The Environmental Protection Agency logo
The Environmental Protection Agency

A recent decision by the United States Court of Appeals ruled that the U.S. Environmental Protection Agency did not have the authority to put a "biogenic carbon deferral" into place in 2011 that would postpone regulating the carbon emissions from biogenic sources for three years.

The temporary deferral was set to expire in 2014, when EPA is due to release a decision on the future regulations of biomass energy after the results of a 3-year study on carbon emissions associated with bioenergy sources.

The EPA has said it will regulate all carbon emissions under the standards of the Clean Air Act - from burning fossil fuels or biomass alike - if the results of the three-year study do not lead to a different decision.

The court decision does not affect any EPA regulation, nor does it say whether or not the EPA would have the authority under the Clean Air Act to permanently exclude biogenic carbon emissions from the permitting process for a biomass plant.

Dr. Mary Booth is an expert on the environmental impacts of bioenergy, and Director of the Partnership for Policy Integrity, a group that provided testimony for the case. She said because the court's decision has taken away the EPA's deferral on regulating carbon emissions from biogenic sources including biomass, it could have a significant effect on an industry she believes contributes to global warming.

"For the court to tell the EPA that they now do need to count that biogenic CO2 under the Clean Air Act is a big victory...for common sense," said Booth. "It has important implications for how this industry is viewed."

Dr. Booth said a wood-burning biomass plant can produce more carbon dioxide than a coal plant, per megawatt-hour electricity generated.

"The bottom-line is that biomass has been historically treated as a carbon neutral fuel, under the assumption that if you burn a tree it can grow back and resequester an equivalent amount of CO2 as it was released by burning, or that you're burning waste-wood that would decompose and emit CO2 anyway," said Booth. "But this really ignores the time factor and in-fact when you burn biomass for energy you emit 40 to 50 percent more CO2 than even a coal plant, and three-to-four-hundred percent the CO2 of a natural gas plant per the energy generated, per megawatt hour."

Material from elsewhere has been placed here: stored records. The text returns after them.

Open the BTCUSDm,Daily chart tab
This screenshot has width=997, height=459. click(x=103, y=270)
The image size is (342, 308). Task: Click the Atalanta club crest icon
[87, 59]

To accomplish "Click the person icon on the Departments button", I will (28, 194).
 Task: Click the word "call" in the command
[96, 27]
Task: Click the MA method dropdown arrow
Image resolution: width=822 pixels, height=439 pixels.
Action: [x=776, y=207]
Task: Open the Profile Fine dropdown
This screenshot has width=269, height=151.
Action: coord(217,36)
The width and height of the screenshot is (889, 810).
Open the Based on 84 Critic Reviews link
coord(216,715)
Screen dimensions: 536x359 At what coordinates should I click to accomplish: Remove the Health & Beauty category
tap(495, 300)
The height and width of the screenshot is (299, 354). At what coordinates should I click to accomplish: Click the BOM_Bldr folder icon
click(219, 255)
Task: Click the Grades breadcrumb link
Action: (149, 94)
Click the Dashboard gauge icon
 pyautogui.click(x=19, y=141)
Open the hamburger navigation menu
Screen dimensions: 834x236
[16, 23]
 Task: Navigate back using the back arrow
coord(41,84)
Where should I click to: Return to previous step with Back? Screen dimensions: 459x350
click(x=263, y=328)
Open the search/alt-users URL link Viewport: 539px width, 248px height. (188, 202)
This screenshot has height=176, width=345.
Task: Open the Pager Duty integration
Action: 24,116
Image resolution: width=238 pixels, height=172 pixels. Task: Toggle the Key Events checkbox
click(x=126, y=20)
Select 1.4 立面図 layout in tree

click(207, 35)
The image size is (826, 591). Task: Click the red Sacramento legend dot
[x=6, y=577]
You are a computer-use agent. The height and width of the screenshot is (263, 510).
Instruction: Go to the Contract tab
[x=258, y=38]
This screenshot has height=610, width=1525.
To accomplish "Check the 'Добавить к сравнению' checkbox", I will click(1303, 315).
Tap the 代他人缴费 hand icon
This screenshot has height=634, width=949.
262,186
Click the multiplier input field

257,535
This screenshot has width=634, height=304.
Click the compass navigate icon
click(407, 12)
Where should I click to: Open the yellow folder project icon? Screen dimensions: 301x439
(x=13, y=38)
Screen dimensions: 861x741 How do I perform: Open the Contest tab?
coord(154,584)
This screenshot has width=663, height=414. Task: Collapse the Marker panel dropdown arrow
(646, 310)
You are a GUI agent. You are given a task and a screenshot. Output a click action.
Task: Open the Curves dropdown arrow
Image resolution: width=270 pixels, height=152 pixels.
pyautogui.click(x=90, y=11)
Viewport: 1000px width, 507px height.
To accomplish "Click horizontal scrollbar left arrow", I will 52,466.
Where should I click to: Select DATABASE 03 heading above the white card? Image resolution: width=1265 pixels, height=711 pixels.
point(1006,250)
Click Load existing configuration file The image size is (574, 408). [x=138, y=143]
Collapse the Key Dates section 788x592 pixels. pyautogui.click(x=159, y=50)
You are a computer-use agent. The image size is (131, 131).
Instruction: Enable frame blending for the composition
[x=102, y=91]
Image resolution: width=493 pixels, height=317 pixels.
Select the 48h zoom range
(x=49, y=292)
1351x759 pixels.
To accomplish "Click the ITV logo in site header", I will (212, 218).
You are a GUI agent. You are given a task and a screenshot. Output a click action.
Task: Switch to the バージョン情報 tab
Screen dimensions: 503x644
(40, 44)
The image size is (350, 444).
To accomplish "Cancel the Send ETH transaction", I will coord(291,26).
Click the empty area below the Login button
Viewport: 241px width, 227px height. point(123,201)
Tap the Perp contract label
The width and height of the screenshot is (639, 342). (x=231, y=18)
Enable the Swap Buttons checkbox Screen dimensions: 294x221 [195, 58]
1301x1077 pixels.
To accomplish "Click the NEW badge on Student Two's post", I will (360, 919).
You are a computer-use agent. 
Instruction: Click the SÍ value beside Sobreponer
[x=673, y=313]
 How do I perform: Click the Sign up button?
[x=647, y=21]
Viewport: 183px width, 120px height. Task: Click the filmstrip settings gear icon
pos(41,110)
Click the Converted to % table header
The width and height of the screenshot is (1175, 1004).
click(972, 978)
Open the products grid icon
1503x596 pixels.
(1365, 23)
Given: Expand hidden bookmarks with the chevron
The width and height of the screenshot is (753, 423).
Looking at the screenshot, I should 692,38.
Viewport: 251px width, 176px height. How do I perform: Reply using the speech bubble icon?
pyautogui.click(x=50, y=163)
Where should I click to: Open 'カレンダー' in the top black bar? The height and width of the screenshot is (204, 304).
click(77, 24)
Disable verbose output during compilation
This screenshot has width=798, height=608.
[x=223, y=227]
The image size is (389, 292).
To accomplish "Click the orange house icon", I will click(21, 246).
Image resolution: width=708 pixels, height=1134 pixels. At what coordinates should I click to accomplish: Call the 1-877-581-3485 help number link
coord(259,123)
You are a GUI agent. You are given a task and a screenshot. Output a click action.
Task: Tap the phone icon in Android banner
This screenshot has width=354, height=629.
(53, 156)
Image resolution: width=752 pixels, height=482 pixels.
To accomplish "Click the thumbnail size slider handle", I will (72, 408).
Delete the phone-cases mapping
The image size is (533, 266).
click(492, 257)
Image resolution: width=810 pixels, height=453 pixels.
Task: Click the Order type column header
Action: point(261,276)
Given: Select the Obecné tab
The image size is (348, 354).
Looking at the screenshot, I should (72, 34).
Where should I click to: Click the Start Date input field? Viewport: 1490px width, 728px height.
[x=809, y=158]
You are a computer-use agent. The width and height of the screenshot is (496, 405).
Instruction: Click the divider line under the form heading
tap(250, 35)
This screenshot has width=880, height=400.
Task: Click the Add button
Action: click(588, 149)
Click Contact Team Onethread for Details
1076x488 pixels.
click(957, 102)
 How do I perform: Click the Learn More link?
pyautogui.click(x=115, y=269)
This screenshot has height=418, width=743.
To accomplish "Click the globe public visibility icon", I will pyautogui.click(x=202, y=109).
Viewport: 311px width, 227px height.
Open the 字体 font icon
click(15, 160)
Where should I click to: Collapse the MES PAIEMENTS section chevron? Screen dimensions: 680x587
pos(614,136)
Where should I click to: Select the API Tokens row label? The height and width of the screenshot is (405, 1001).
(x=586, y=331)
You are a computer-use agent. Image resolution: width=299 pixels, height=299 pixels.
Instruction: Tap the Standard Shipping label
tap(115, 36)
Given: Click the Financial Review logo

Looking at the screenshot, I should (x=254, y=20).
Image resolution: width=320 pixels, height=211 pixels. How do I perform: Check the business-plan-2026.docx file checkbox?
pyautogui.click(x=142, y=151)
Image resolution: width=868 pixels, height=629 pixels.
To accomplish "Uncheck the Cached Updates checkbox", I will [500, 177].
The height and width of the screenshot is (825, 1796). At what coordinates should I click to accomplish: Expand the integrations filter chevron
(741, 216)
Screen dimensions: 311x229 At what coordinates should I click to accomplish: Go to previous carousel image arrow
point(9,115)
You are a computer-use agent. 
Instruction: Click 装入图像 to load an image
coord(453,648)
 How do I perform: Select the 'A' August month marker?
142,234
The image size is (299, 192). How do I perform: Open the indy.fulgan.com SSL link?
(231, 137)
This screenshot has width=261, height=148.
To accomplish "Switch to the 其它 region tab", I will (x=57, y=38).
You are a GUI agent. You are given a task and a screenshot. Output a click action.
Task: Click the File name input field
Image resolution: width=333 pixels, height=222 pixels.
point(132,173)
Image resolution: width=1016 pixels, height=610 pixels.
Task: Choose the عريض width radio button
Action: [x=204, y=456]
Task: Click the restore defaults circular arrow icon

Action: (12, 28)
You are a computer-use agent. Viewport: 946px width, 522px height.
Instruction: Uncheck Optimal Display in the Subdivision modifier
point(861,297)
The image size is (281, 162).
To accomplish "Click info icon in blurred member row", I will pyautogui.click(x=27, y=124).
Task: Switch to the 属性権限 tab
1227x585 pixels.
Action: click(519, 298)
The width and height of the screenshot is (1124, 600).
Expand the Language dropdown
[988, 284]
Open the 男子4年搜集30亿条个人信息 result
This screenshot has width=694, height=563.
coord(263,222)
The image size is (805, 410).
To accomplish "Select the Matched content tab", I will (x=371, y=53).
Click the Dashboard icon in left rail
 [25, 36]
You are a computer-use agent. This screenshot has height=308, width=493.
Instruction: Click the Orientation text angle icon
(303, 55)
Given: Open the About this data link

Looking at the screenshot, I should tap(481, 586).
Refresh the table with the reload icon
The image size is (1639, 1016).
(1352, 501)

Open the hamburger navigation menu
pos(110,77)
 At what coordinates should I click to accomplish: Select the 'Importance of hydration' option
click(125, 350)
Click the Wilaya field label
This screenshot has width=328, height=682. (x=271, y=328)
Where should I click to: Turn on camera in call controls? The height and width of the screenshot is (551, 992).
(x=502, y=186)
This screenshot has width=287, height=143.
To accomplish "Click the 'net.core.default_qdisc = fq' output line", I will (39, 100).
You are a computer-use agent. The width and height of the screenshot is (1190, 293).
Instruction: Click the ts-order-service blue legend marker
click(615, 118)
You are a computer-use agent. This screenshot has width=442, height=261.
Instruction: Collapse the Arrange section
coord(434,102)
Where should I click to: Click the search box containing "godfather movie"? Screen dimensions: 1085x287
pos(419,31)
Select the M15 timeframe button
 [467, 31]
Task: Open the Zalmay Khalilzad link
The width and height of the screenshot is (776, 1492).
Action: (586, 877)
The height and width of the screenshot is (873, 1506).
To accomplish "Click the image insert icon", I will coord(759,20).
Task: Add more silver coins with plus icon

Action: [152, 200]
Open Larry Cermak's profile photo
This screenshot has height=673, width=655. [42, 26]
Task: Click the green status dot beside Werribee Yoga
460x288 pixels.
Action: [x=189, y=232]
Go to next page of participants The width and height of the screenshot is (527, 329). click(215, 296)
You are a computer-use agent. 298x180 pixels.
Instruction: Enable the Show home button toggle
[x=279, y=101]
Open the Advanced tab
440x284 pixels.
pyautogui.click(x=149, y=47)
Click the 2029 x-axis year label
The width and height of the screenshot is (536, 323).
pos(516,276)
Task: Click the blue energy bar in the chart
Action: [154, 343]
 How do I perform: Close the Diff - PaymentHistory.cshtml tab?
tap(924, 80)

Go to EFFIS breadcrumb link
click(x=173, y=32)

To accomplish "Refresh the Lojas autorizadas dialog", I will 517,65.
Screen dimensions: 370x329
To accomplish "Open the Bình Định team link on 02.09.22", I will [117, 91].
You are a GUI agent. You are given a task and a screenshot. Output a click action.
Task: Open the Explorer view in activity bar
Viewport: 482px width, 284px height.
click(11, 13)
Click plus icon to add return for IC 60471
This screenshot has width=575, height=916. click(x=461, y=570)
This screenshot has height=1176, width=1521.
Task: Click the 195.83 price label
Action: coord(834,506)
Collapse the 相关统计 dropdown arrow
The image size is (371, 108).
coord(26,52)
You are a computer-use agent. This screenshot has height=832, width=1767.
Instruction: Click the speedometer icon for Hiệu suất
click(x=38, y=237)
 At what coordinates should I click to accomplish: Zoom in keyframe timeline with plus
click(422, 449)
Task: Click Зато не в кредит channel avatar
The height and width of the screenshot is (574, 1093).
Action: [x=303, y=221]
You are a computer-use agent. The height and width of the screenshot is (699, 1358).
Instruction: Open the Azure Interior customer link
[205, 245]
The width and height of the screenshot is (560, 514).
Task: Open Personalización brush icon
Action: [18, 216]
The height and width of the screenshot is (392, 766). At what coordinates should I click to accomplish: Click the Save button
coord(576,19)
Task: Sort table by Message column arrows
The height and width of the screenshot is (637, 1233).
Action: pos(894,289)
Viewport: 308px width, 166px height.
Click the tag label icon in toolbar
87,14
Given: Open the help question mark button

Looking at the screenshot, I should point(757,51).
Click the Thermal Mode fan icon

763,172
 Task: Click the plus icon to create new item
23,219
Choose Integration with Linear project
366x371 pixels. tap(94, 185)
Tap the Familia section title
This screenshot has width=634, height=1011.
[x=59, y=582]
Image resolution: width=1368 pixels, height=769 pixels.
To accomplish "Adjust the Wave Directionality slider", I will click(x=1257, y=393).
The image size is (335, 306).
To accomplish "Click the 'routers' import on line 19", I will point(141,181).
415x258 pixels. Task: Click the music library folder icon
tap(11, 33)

In 2012, after a study referred to as the "Manomet Study" was commissioned by the Massachusetts Department of Energy Resources on greenhouse gases emissions from biomass plants, the state removed industrial-sized wood-burning biomass plants with the purpose of power generation from its Renewable Portfolio Standard – a program that incentivizes renewable energy.

The report prepared by the Manomet Center for Conservation Sciences titled Biomass Sustainability and Carbon Policy Study refers to excess carbon dioxide produced in the generation of power as "carbon debt."  Over time, after forests reclaim the emitted carbon dioxide and reduce the level of gasses to lower than what was initially produced, it's referred to as "carbon dividends."

The study was specific to Massachusetts and in part concluded that the "carbon debt" from burning woody biomass would initially amount to a higher "carbon debt" than from burning fossil fuels. Over years the gases would be reclaimed from the atmosphere as forests regrow. (Link To Full Report)

The report went on to say that the way wood was harvested for the purposes of biomass power generation also greatly affects the amount of carbon released into the atmosphere.

A press release from Manomet on the report clarified that when a biomass power plant that uses whole trees, the period of "carbon debt", or excess carbon dioxide in the atmosphere could last up to 20 to 30 years before paying "carbon dividends".

A significantly shorter period of "carbon debt' would exist if the trees burned would be used in a thermal application - including the heating of buildings.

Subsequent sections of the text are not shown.